Фресса; pardieu, мы ведь хотим жить
comme il faut», – сказал он. Вальт почувствовал себя более чем счастливым. Всего за полчаса Флитте упаковал и потом на новом месте снова распаковал свой багаж; ибо брошенными за ненадобностью пожитками он – как гусеница или паук своей нитяной пряжей – обычно покрывал и помечал маршрут прохождения через сменяемые им жилища; как если б то были прекрасные локоны, вырванные и оставленные на память; соответственно, как легко догадаться, он, подобно небесному телу, по мере движения по орбите все более умалялся в объеме. Теперь он отважился спуститься со своей башни, до сей поры служившей ему бастионом и пограничным укреплением против кредиторов, и поселиться в неукрепленной кофейне: потому что унаследовал отчасти собственное наследство (то бишь связанные с ним возможности получения новых кредитов), отчасти – Кабелево (поскольку новейшие промахи Вальта, похоже, сделали Флитте в глазах горожан членом сообщества бенефициариев этого наследства), и отчасти – десять еловых стволов, Вальтовы дубы плача. В нумере пятьдесят первом, в «Чучеле лазурного мельника», уже упоминалось подробнее, с какой помпезностью он раскалывал орешки и доставал из них ядрышки, приходуя урожай посеянных Вальтом ошибок, – чтобы показать себя горожанам в наилучшем свете.

Прекраснейшим утром бабьего лета Вальт не без меланхолического чувства покинул прежнюю тихую келью: ему казалось, будто она нуждается в нем и, оставшись такой пустой и одинокой, будет по нему тосковать – особенно его кресло. Но как же он изумился, когда, вступив в апартаменты cafetier

Фресса, увидел гарнитуру предназначенных для него и Флитте комнат: высокие зеркала, полные отражений, овальные зеркала настенных подсвечников и прочую роскошь! Он вздрогнул. Флитте вовсю улыбался. Вальт отнюдь не желал вводить в расходы других людей; то обстоятельство, что добрый эльзасец снял для них обоих такие комнаты-дворцы, повергло его в раздумья и даже заставило издать стон. Вальт ведь решил, что все эти расходы – ради него: он не мог догадаться, что Флитте относится к редкой породе так называемых расточителей, которые, подобно германскому императору, поклялись не оставить потомству ни империи, ни богатства; и которые действительно, как некогда высшие должностные лица Афин, в знак своей любви к отечеству не оставляют после себя ничего, кроме посмертной славы и долгов.

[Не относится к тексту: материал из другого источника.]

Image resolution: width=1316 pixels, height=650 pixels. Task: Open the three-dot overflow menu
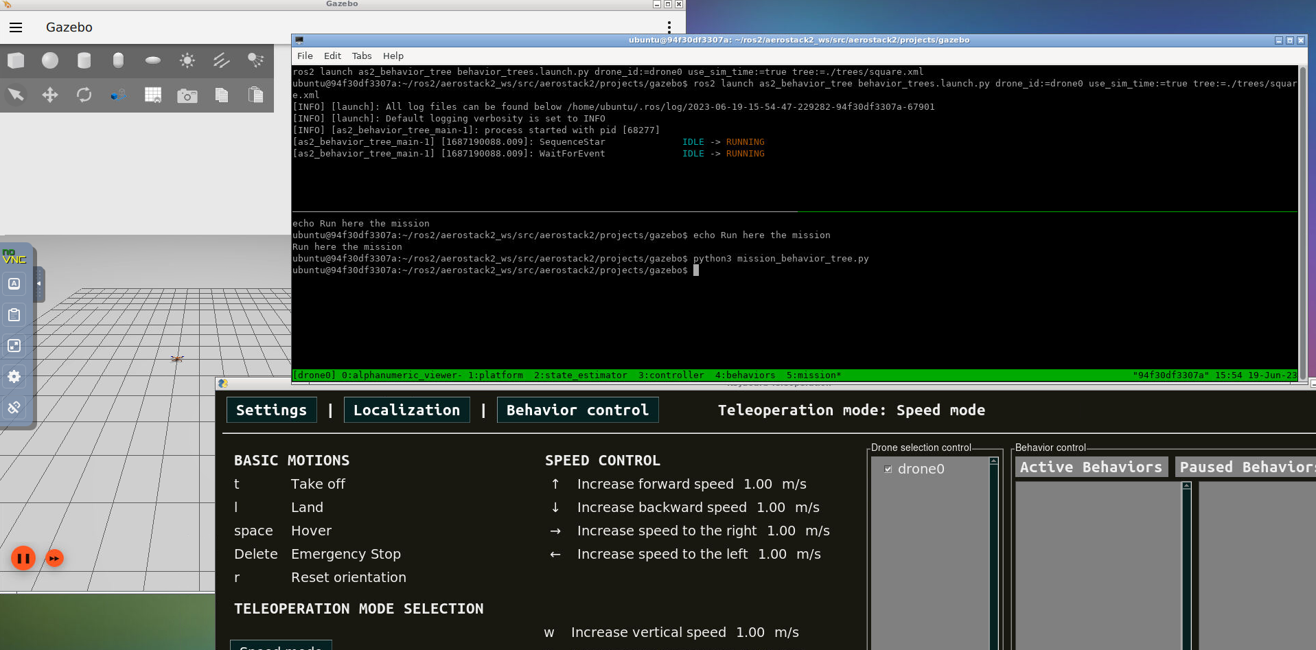click(669, 26)
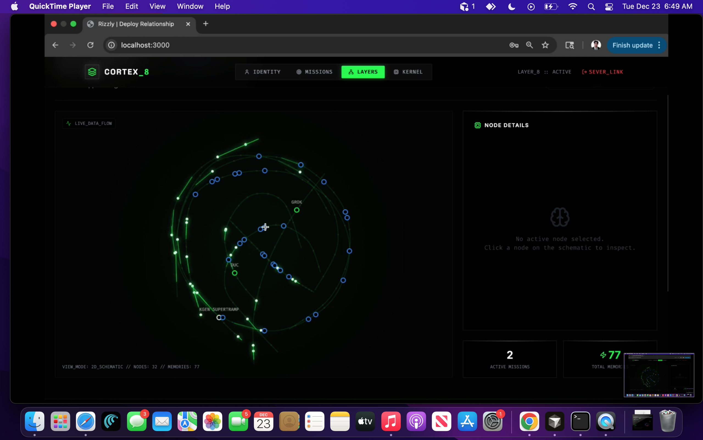This screenshot has height=440, width=703.
Task: Reload the localhost page
Action: (x=90, y=45)
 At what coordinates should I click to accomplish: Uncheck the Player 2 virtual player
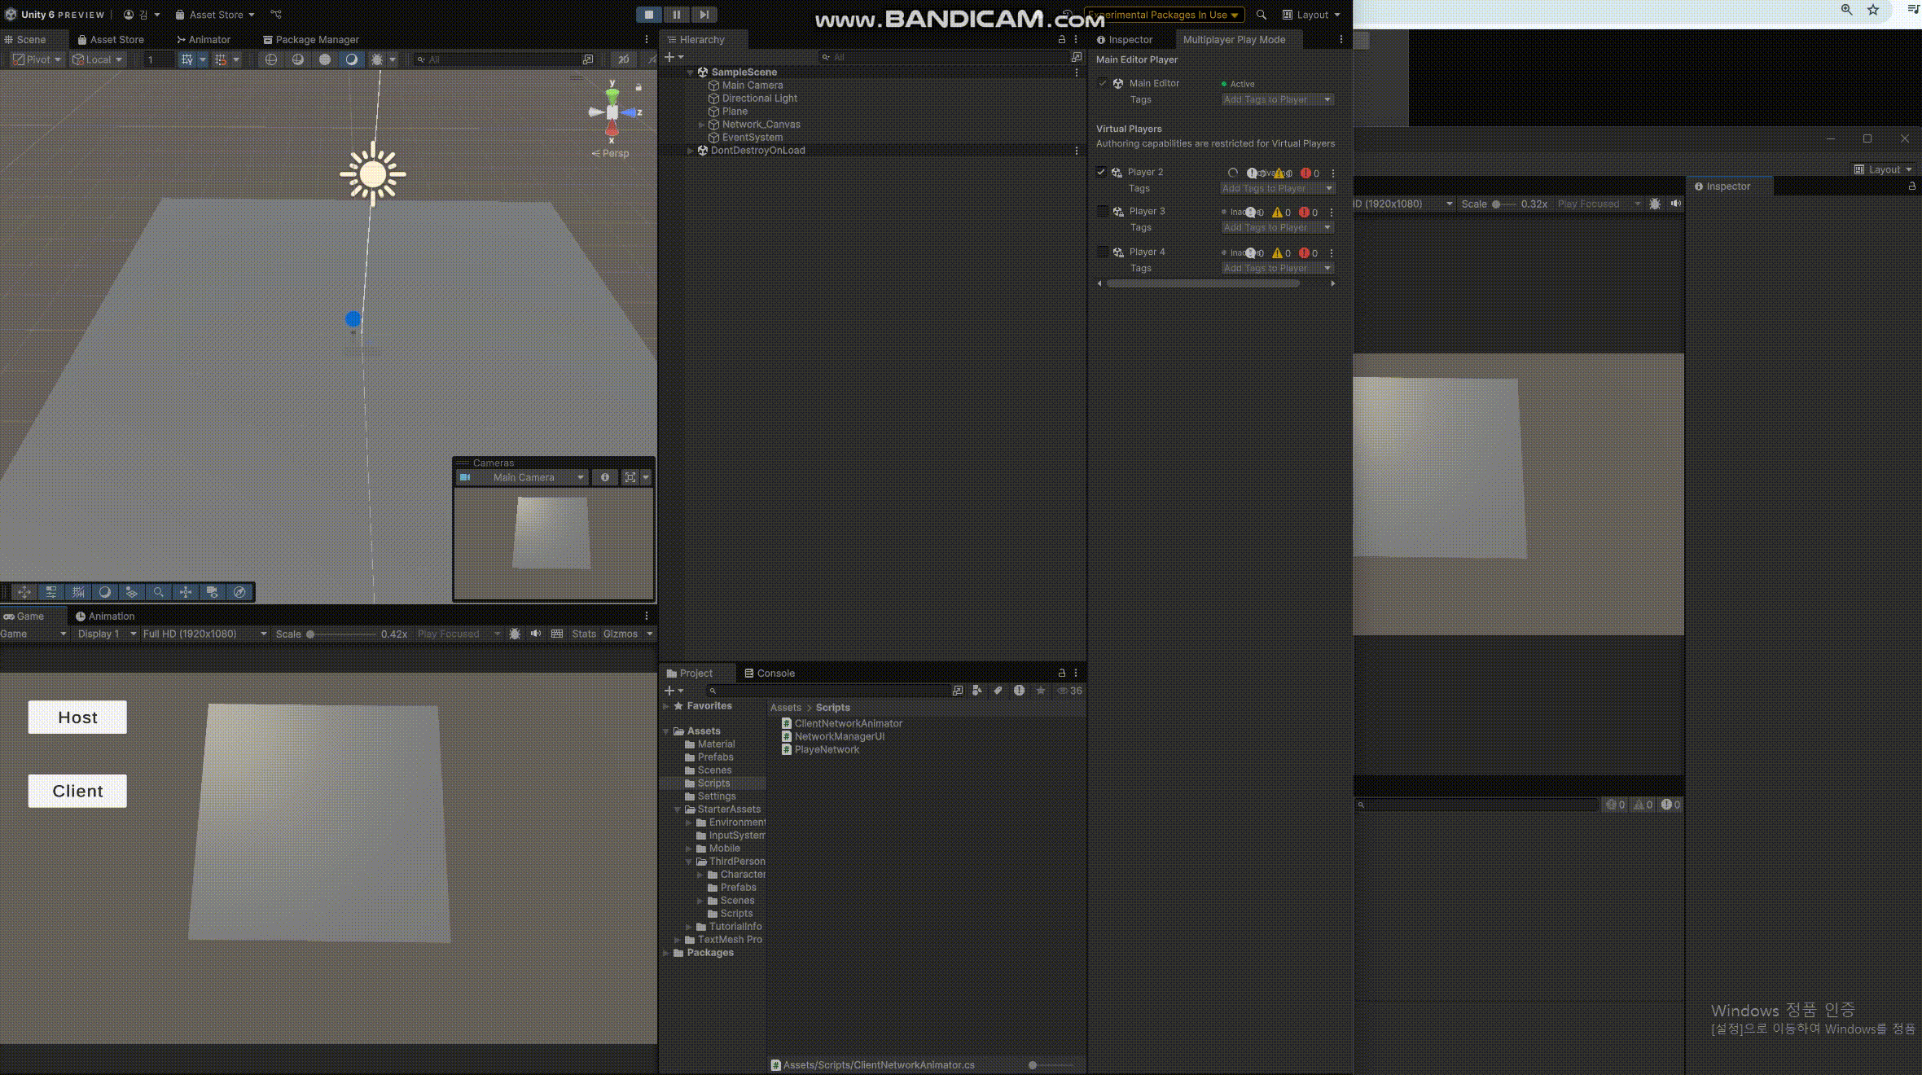point(1101,172)
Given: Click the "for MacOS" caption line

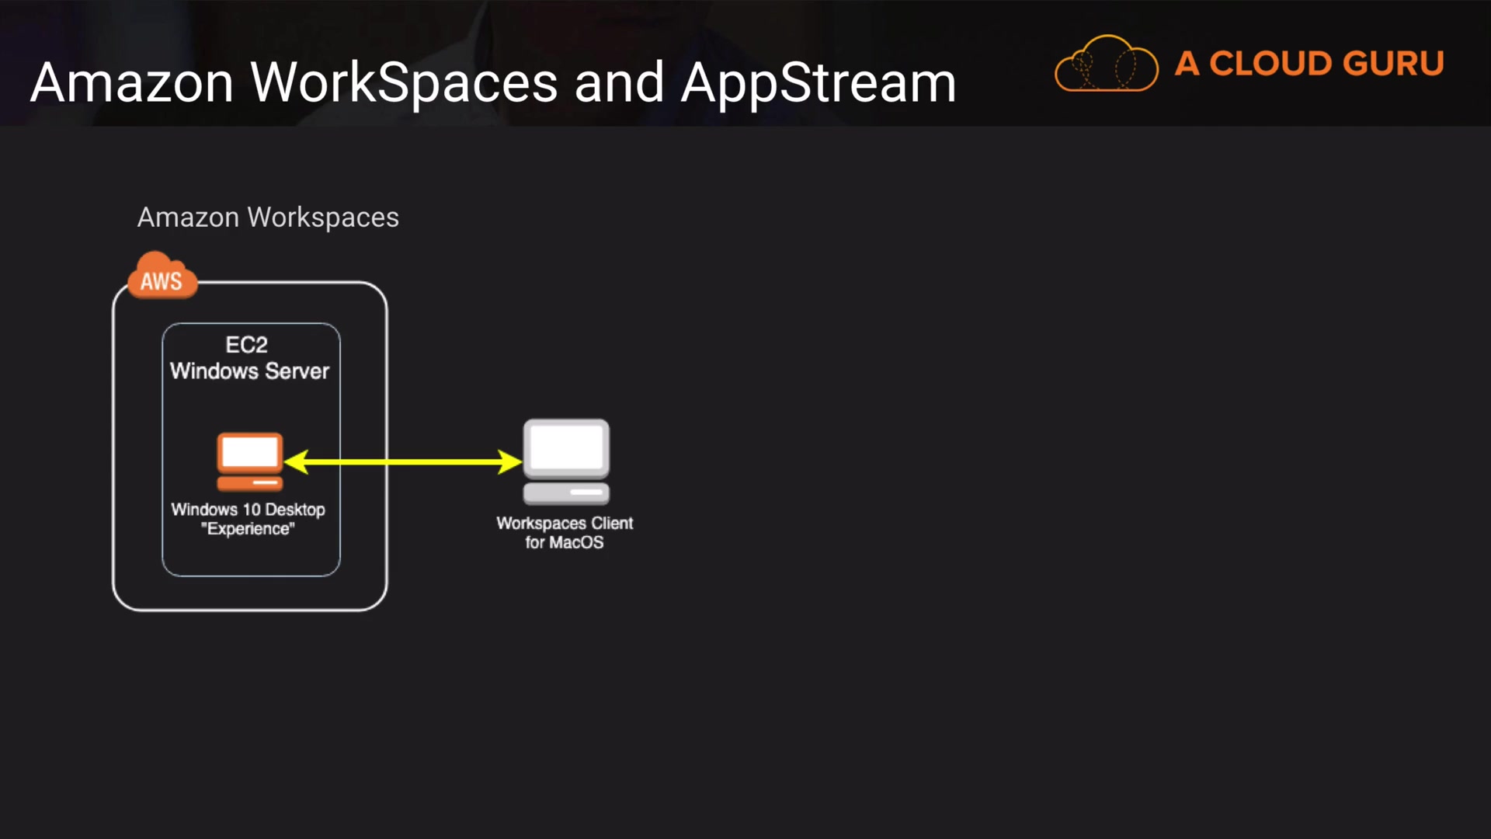Looking at the screenshot, I should coord(565,543).

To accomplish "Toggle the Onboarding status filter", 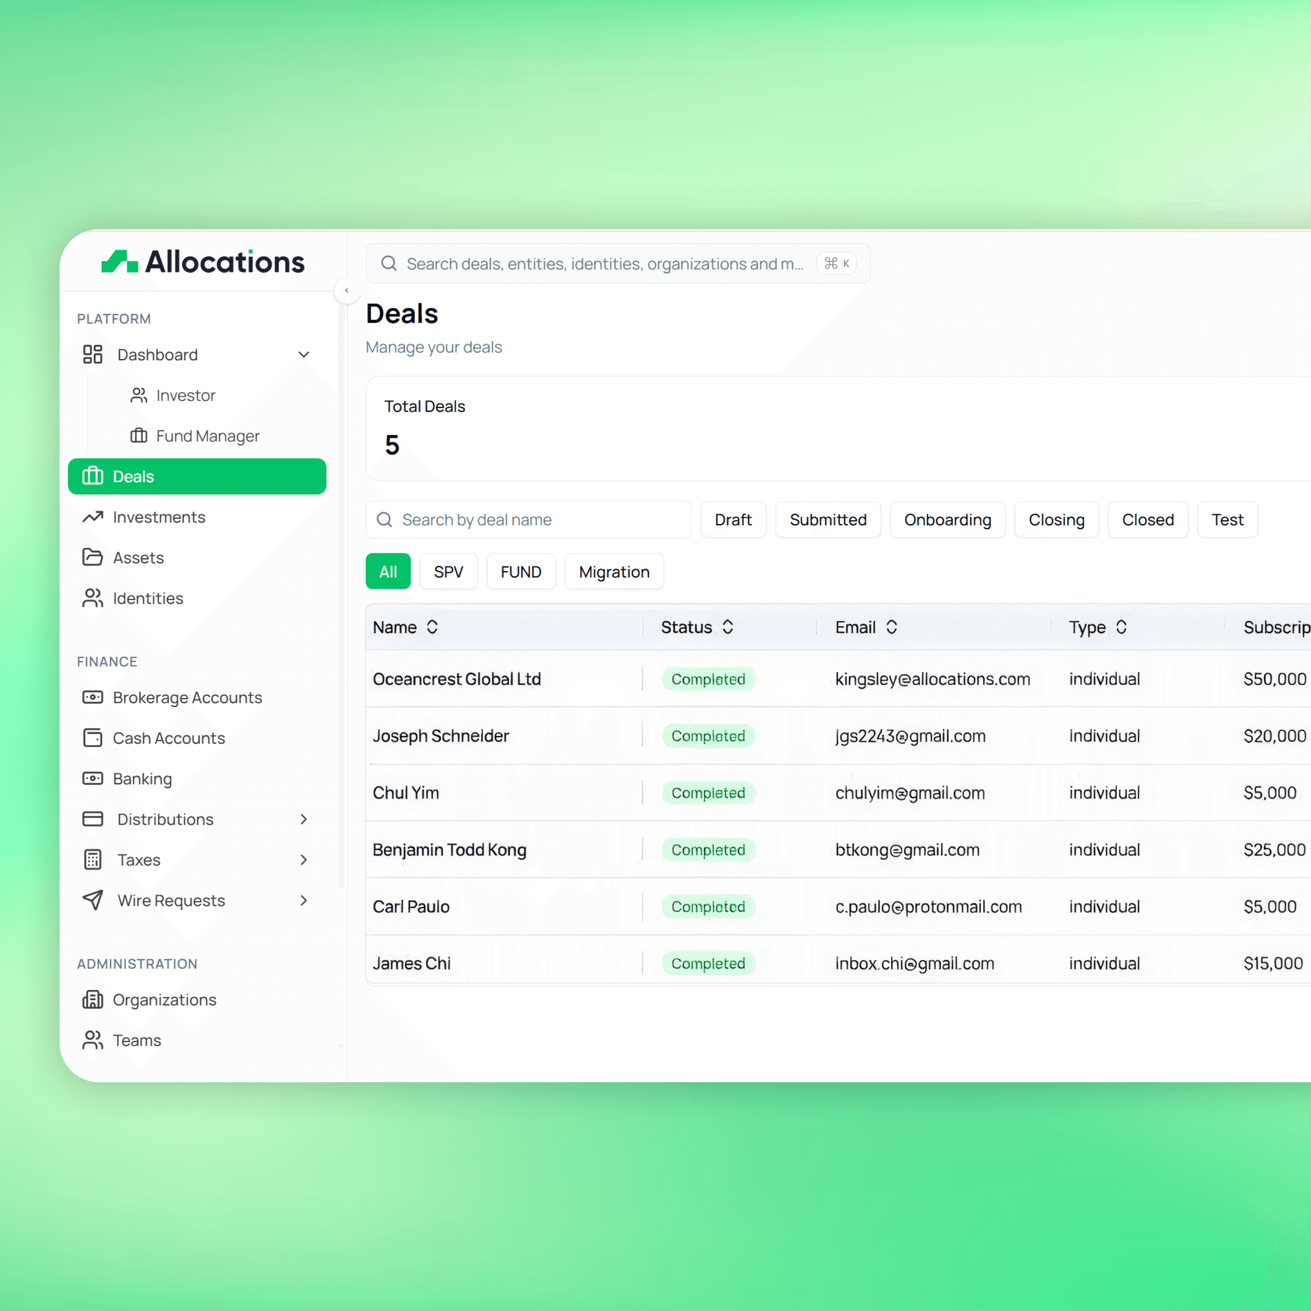I will (x=947, y=520).
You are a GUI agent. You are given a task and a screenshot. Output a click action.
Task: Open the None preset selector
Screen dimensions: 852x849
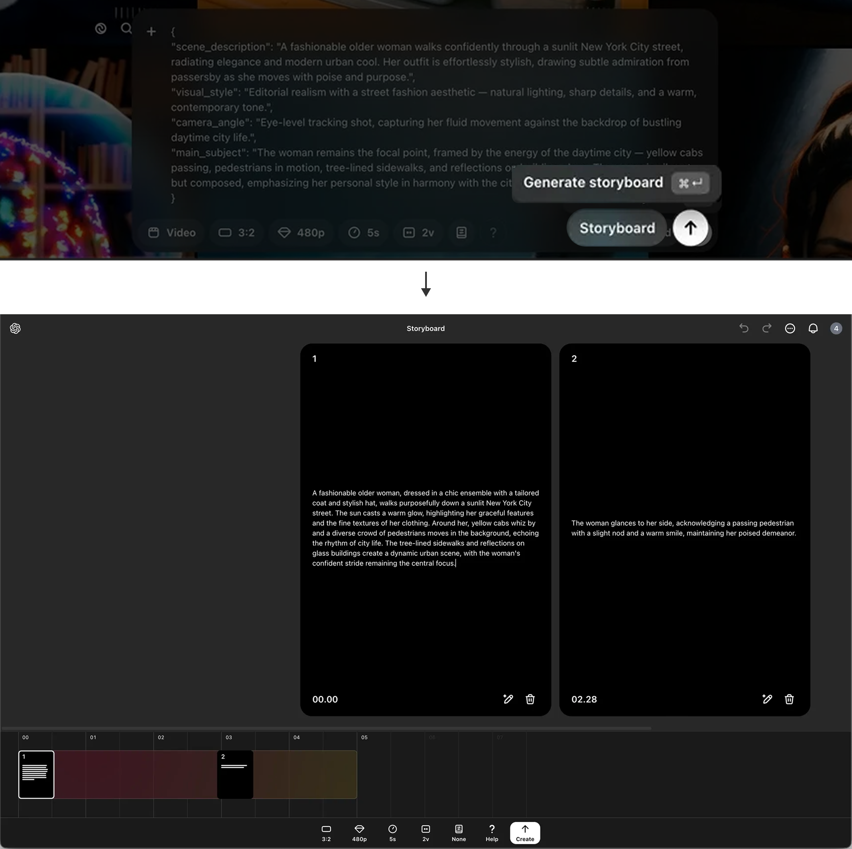pos(459,833)
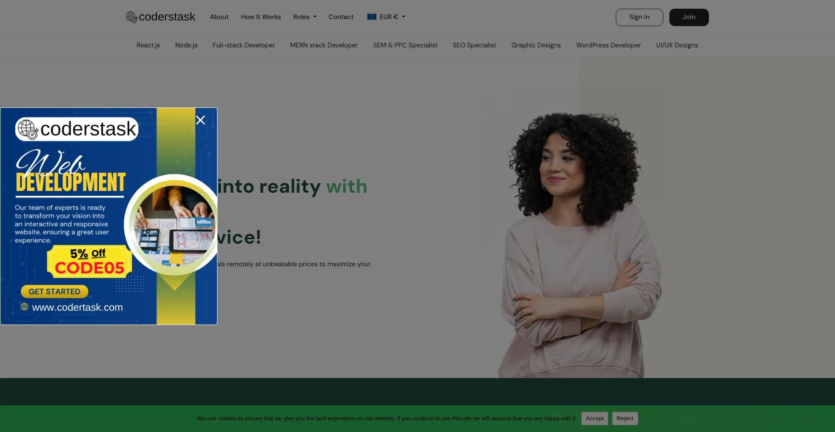Click the coderstask logo inside the popup banner

pos(76,128)
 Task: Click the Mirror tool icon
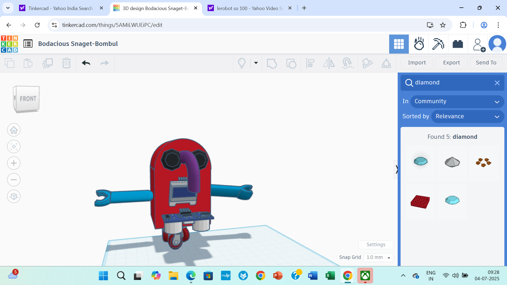(x=329, y=63)
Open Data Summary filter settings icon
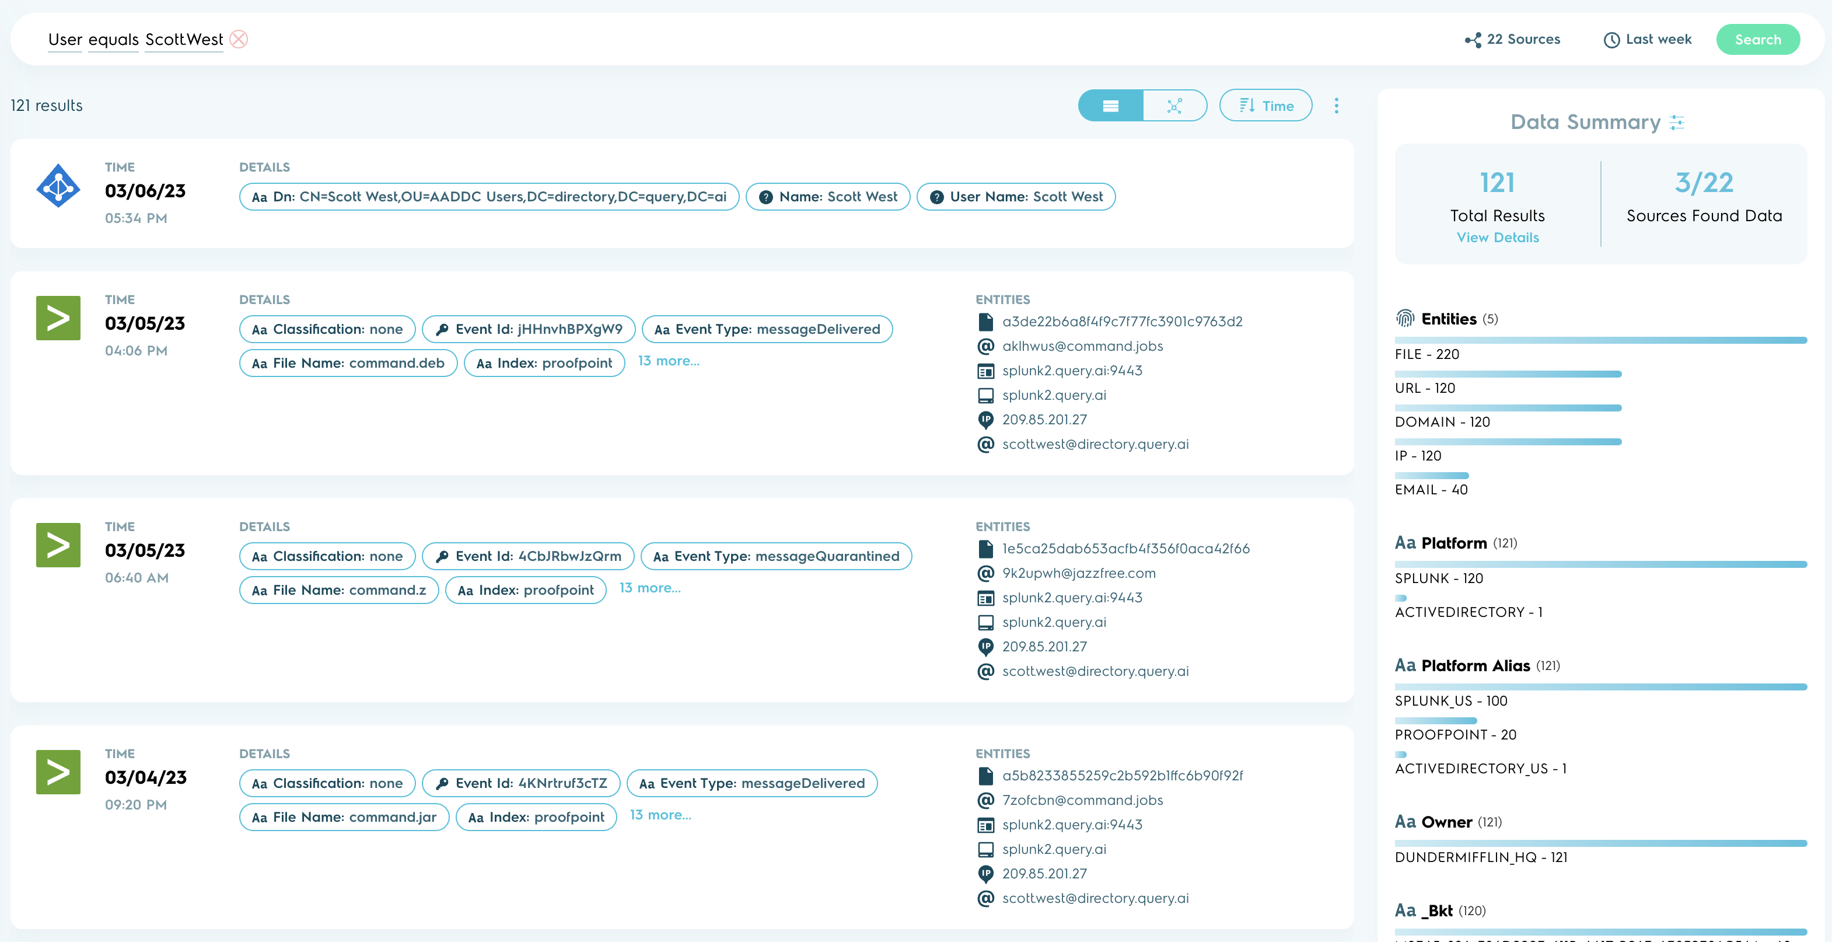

Вальт, не долго думая, вытащил из кармана золотые монеты, выданные ему из Кабелевой оперативной кассы на испытательную неделю, и положил их на стол со словами: «Такую плату определил завещатель; я, со своей стороны, предпочел бы, чтобы она была больше». Мало кто из людей получал такой мощный отпор, как он от Флитте, который спросил: разве Вальт, черт возьми, не его гость?

Перейти на страницу:

Похожие книги

1. Щит и меч. Книга первая
1. Щит и меч. Книга первая

В канун Отечественной войны советский разведчик Александр Белов пересекает не только географическую границу между двумя странами, но и тот незримый рубеж, который отделял мир социализма от фашистской Третьей империи. Советский человек должен был стать немцем Иоганном Вайсом. И не простым немцем. По долгу службы Белову пришлось принять облик врага своей родины, и образ жизни его и образ его мыслей внешне ничем уже не должны были отличаться от образа жизни и от морали мелких и крупных хищников гитлеровского рейха. Это было тяжким испытанием для Александра Белова, но с испытанием этим он сумел справиться, и в своем продвижении к источникам информации, имеющим важное значение для его родины, Вайс-Белов сумел пройти через все слои нацистского общества.«Щит и меч» — своеобразное произведение. Это и социальный роман и роман психологический, построенный на остром сюжете, на глубоко драматичных коллизиях, которые определяются острейшими противоречиями двух антагонистических миров.

Вадим Кожевников , Вадим Михайлович Кожевников

Детективы / Исторический детектив / Шпионский детектив / Проза / Проза о войне
Аламут (ЛП)
Аламут (ЛП)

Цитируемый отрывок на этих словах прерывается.